ある程度ペースを上げてリアがスライドを始めても、スーっと言った感じで穏やか。
スライドしながらもラインを外す事など無い感覚ですね。
まあ今回はそんなに振り回しませんでしたが、リアの動きはベッタリグリップとズバッとの中間がちゃんとある車です。(ちゅうか、それが当たり前なんですが)
こんなにクイックなハンドリングながら、足は非常にしなやかで、跳ねや不快感とは無縁です。15インチのホイールと、60と厚めの扁平率のタイヤもこの味を出すのを手伝っているのでしょう。
エンジンはきっとトルク型で高回転はダメだろうなー、と思って回してみるとビックリする位上までトルク感が落ちない、どころか心地いい振動とともに盛り上がるフィーリング。俺のテンションも盛り上がるー。音もしびれる程いい…。
VTECエンジンの、「いかにもパワーを出してます」って感じもいいですが、それとはまた違ったジェントルで味のあるフィーリングです。
ブレーキは、156は何か常にフェードしながらエア噛んでるみたいで、ちょっと酷かったですが、147になってからは効きは全く問題ありません。
ただ同じペダル踏力でも、若干加速度的に効きが強まる気がしました。
マスターバックの仕組みか、ブレーキアシスト的な事をしているのか分かりませんが、ここは唯一自分の感覚と離れる瞬間でした。
駆動方式はFFですが、なんかどうでもいい感じです(笑)。
あんまり駆動方式を意識する瞬間は有りませんでしたかね。
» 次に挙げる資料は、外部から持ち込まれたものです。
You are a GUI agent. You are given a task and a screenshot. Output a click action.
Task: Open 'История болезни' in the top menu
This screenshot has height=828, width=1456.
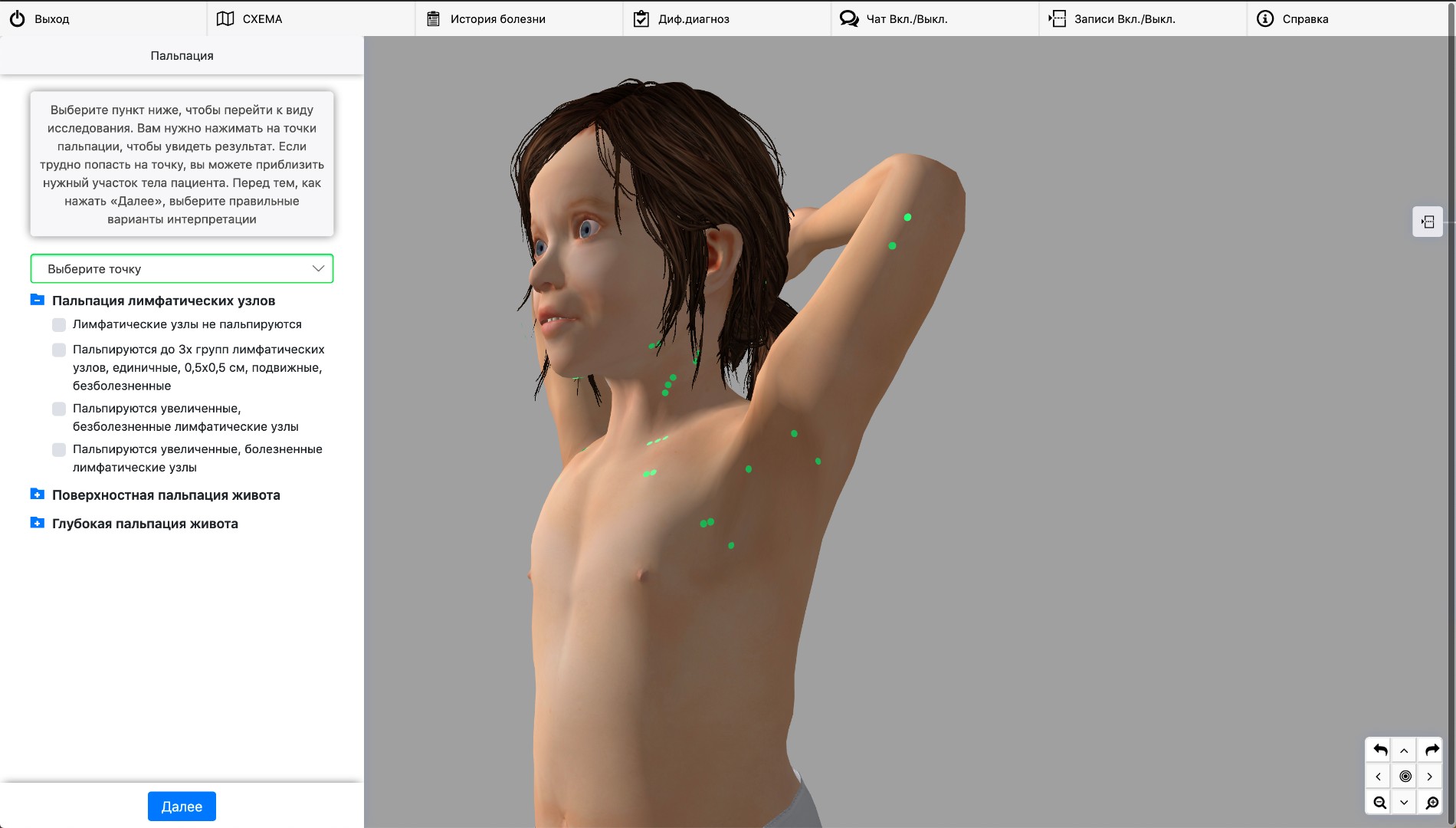coord(497,19)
限界まで攻め込めば感じるんでしょうけど、その手前で乗るのが楽しい車かもしれませんね。
とにかく、FFのいい所ばかりが出ている感じです。
この車は、40Km/hで走っていても十分に楽しい車です。そして欧州製のため、もちろん高速域でも非常に安定しています。
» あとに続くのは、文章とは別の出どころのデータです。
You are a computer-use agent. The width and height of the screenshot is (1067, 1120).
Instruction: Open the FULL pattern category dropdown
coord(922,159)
安定してるっちゅうか、40Km/hで走ってるのと何も変わらないんですよね。
いやはや、こんなに車から降りたくなくなったのは久しぶりです。
助手席のオーナーさんが言うには、ずっと俺、ニヤけて運転してたらしいです(笑)。
今回はイタリア人にやられちまった感じです。こんな車作れるなんて、イタリア人すげーなぁ。
そう言えば、始めに書いた室内の匂いと言うのは冗談ではなく、アルファロメオは匂いも調律されているそうです。
うーん、凄いなぁ…。色んな意味で、参りました。
そんなこんなで帰ってきて車から降りると、プチヨーロッパ旅行から帰ってきた気分。
まだ余韻が残っています。
そんな時にふと脳裏によぎったのは、「先日乗ったCR-Zは一体何だったんだろうなぁ…」でしたっ。
その後に我がDYデミオを運転すると、まるでソファーからパイプ椅子に座り変えた様な気分…。
いや、いつもはどんな車に乗ってもFF車ならば、大体自分のデミオの方がいいと思うんですけどね。今回ばかりは147の勝ちです。
この車はイタ車の入門車(痛車ではない)と言われているようですが、イタ車って独自の世界観を持っているんでしょうかねぇ。
官能的って言葉はあんまり好きじゃなかったんですが、確かにこの車は何か、心に訴えかける、駆り立てる物を持っていますね。
アルファよ、俺をティラミス!(ティラミスってのはお菓子で有名ですが、イタリア語で「私をハイにして!!」)
アルファロメオの魔力は、そのエンブレムから「蛇の毒」何て言われているようですが、完全に私も蛇の毒にやられてしまったようです。
(オーナーさんは、ずっと前からやられてたみたいですけどね(笑))
全コーナーフルスライドで遊ぶなら、DYデミオの方が面白いかもしれませんが、普通に乗るならデミオを超えて、147が今までに乗った車の中で最高のハンドリングのFF車ですね。
あー、やばい。欲しいなぁ…。乗らない方が良かったかも(笑)。
じゃあ、一応お決まりのネガの部分も書いておきますか。
まず一般にやはり今でもイタリア車は故障が多いらしいですね。取扱店も日本車と比べると少ないし、壊れると時間もお金もかかるでしょう。
結果、維持費も高くなるんじゃないかな。
後は、国民性の違いなのか、色んな所から音がしますかね。
クラッチはレリーズベアリングのグリスが切れてるような音がするし(これは治るのかも)、リアタイヤがスライドするまで攻めるとリア周りから若干のミシミシ系の音がした気がします。
ただこれは、ボディーからでは無く内装っぽいです。(ボディーの剛性感はあります)
そして、ロードノイズも大きめですかね。
まあこの辺は、気にしない人は問題ないでしょう。イタリア人は、細かい事は気にしないんでしょうね(笑)。
他には特になし。個人的には、壊れさえしなければネガな部分は有りません。
ハイパワーや、ハイグリップを卒業した人にはお勧めです。(もちろん、乗る人が乗れば速いでしょう)
てな訳で、感動の中、インプレは終了。
最近欧州車については思う所が多いですが、今回は省略(笑)。
えー最後に、本田技研さんへのメッセージ。
何か
前回から引き続きカラんでるみたいですが(笑)、本田技研さん、この車乗ってみました?
こういう車って、作らないんですか?それとも作れないんですか?
はたまた、作っても日本の消費者はカタログスペック至上主義で、良さが判らないから買わないと思ってるんですか?
NAのFF車ばっかり作っている日本のメーカーとして、堰切って始めにこんな車を作ってみてはいかがでしょう?